The Unforeseen

I didn’t realize what effect the pandemic had on me until today, when it dawned on me that I had not spoken to my friend George since it started.  Nobody wanted a visitor, even with a mask, and at six feet distance.  But that’s not the whole of it; everything was just different.

That I had been a terrible friend did make me feel regrets.  What have I done in the past for situations like this?  I never had a situation like this; we always got together eventually.  It is a good thing to believe that a kind God rules the circumstances of our lives.

Not that this lets us off the hook.  But it helps us deal with something new and part of a planned out drama, with doom and chaos safely averted.  I still like to live, even though I may not handle it competently at all times.

### DATASET SECTION
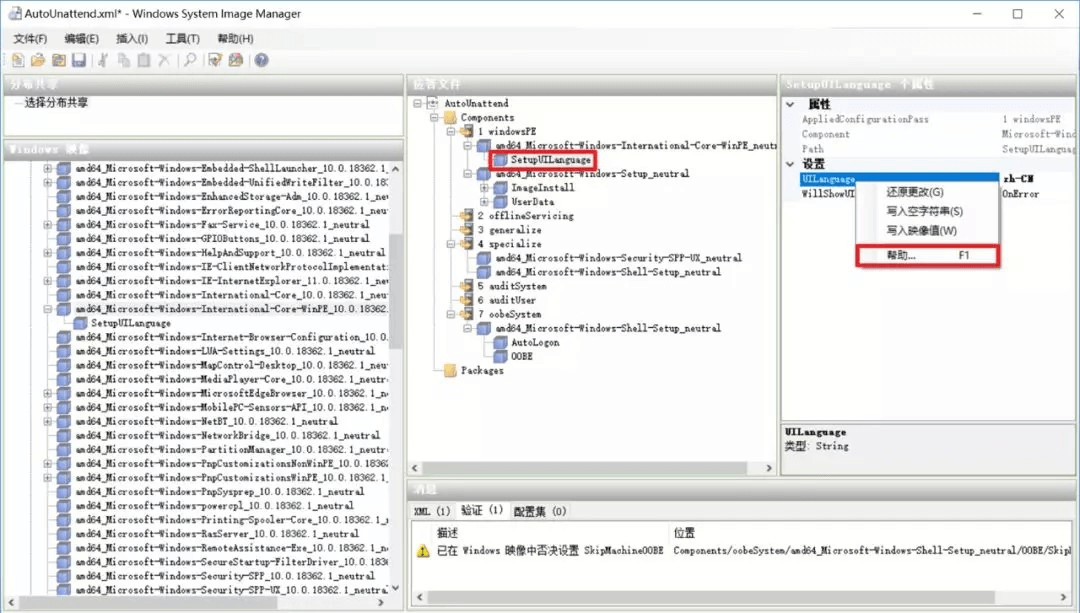
Task: Collapse the 1 windowsPE tree node
Action: (452, 132)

### TASK OBJECTIVE
Please copy the passage of the pandemic essay word for word, between "I didn’t realize" and "of our lives.", inclusive.

### TASK RESULT
I didn’t realize what effect the pandemic had on me until today, when it dawned on me that I had not spoken to my friend George since it started.  Nobody wanted a visitor, even with a mask, and at six feet distance.  But that’s not the whole of it; everything was just different.

That I had been a terrible friend did make me feel regrets.  What have I done in the past for situations like this?  I never had a situation like this; we always got together eventually.  It is a good thing to believe that a kind God rules the circumstances of our lives.